### Task directions
Every line below needs to be reproduced exactly.

### Data extracts

--- START ---

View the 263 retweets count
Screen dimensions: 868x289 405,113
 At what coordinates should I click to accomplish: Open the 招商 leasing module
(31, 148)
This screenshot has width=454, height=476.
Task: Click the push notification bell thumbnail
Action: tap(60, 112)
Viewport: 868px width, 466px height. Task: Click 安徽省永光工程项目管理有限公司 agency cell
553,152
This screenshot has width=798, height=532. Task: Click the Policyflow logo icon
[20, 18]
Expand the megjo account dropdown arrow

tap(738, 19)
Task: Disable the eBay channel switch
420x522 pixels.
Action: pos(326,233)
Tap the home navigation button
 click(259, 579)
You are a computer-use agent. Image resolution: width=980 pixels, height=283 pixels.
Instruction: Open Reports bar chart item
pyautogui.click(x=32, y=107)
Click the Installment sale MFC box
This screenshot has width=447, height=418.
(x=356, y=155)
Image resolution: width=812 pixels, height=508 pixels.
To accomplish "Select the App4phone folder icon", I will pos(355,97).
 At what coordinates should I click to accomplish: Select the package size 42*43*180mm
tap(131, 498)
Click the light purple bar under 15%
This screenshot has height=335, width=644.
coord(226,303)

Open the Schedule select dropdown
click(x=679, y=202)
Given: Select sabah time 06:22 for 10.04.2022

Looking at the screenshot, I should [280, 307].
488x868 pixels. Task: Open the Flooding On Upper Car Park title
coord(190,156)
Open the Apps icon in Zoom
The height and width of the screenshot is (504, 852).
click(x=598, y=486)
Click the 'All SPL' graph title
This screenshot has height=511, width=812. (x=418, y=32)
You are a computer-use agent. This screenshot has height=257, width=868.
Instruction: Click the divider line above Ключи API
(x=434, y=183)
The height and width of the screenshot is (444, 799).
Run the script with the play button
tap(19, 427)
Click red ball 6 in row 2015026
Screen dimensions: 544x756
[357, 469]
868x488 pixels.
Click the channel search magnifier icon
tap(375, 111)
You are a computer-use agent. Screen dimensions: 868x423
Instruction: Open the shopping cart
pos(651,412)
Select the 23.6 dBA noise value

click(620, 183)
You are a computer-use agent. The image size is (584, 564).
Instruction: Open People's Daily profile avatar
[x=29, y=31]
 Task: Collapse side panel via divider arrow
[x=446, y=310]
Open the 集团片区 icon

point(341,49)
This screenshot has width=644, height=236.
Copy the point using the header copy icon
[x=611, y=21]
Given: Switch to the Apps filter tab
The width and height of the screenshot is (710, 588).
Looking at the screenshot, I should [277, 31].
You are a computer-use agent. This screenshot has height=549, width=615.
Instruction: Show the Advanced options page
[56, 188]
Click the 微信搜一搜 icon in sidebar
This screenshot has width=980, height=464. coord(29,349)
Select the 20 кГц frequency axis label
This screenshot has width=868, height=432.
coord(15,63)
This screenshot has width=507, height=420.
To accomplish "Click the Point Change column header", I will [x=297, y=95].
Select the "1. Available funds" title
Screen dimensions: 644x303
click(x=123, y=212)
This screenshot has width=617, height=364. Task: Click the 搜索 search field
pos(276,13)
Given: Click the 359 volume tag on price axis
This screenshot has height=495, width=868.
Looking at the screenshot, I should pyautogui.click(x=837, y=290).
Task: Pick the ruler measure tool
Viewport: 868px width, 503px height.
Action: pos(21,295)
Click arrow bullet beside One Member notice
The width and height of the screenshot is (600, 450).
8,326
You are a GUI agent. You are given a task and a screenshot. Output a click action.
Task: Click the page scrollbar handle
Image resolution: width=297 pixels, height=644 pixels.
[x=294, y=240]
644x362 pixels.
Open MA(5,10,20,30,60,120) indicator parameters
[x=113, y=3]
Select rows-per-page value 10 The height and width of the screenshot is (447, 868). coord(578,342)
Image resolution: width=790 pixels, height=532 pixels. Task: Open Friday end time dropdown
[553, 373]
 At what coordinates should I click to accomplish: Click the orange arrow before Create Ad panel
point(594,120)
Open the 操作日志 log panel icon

--- END ---

### Answer section
View the 263 retweets count
Screen dimensions: 868x289 405,113
 At what coordinates should I click to accomplish: Open the 招商 leasing module
(31, 148)
This screenshot has width=454, height=476.
Task: Click the push notification bell thumbnail
Action: tap(60, 112)
Viewport: 868px width, 466px height. Task: Click 安徽省永光工程项目管理有限公司 agency cell
553,152
This screenshot has width=798, height=532. Task: Click the Policyflow logo icon
[20, 18]
Expand the megjo account dropdown arrow

tap(738, 19)
Task: Disable the eBay channel switch
420x522 pixels.
Action: pos(326,233)
Tap the home navigation button
 click(259, 579)
You are a computer-use agent. Image resolution: width=980 pixels, height=283 pixels.
Instruction: Open Reports bar chart item
pyautogui.click(x=32, y=107)
Click the Installment sale MFC box
This screenshot has width=447, height=418.
(x=356, y=155)
Image resolution: width=812 pixels, height=508 pixels.
To accomplish "Select the App4phone folder icon", I will pos(355,97).
 At what coordinates should I click to accomplish: Select the package size 42*43*180mm
tap(131, 498)
Click the light purple bar under 15%
This screenshot has height=335, width=644.
coord(226,303)

Open the Schedule select dropdown
click(x=679, y=202)
Given: Select sabah time 06:22 for 10.04.2022

Looking at the screenshot, I should [280, 307].
488x868 pixels. Task: Open the Flooding On Upper Car Park title
coord(190,156)
Open the Apps icon in Zoom
The height and width of the screenshot is (504, 852).
click(x=598, y=486)
Click the 'All SPL' graph title
This screenshot has height=511, width=812. (x=418, y=32)
You are a computer-use agent. This screenshot has height=257, width=868.
Instruction: Click the divider line above Ключи API
(x=434, y=183)
The height and width of the screenshot is (444, 799).
Run the script with the play button
tap(19, 427)
Click red ball 6 in row 2015026
Screen dimensions: 544x756
[357, 469]
868x488 pixels.
Click the channel search magnifier icon
tap(375, 111)
You are a computer-use agent. Screen dimensions: 868x423
Instruction: Open the shopping cart
pos(651,412)
Select the 23.6 dBA noise value

click(620, 183)
You are a computer-use agent. The image size is (584, 564).
Instruction: Open People's Daily profile avatar
[x=29, y=31]
 Task: Collapse side panel via divider arrow
[x=446, y=310]
Open the 集团片区 icon

point(341,49)
This screenshot has width=644, height=236.
Copy the point using the header copy icon
[x=611, y=21]
Given: Switch to the Apps filter tab
The width and height of the screenshot is (710, 588).
Looking at the screenshot, I should [277, 31].
You are a computer-use agent. This screenshot has height=549, width=615.
Instruction: Show the Advanced options page
[56, 188]
Click the 微信搜一搜 icon in sidebar
This screenshot has width=980, height=464. coord(29,349)
Select the 20 кГц frequency axis label
This screenshot has width=868, height=432.
coord(15,63)
This screenshot has width=507, height=420.
To accomplish "Click the Point Change column header", I will [x=297, y=95].
Select the "1. Available funds" title
Screen dimensions: 644x303
click(x=123, y=212)
This screenshot has width=617, height=364. Task: Click the 搜索 search field
pos(276,13)
Given: Click the 359 volume tag on price axis
This screenshot has height=495, width=868.
Looking at the screenshot, I should pyautogui.click(x=837, y=290).
Task: Pick the ruler measure tool
Viewport: 868px width, 503px height.
Action: pos(21,295)
Click arrow bullet beside One Member notice
The width and height of the screenshot is (600, 450).
8,326
You are a GUI agent. You are given a task and a screenshot. Output a click action.
Task: Click the page scrollbar handle
Image resolution: width=297 pixels, height=644 pixels.
[x=294, y=240]
644x362 pixels.
Open MA(5,10,20,30,60,120) indicator parameters
[x=113, y=3]
Select rows-per-page value 10 The height and width of the screenshot is (447, 868). coord(578,342)
Image resolution: width=790 pixels, height=532 pixels. Task: Open Friday end time dropdown
[553, 373]
 At what coordinates should I click to accomplish: Click the orange arrow before Create Ad panel
point(594,120)
Open the 操作日志 log panel icon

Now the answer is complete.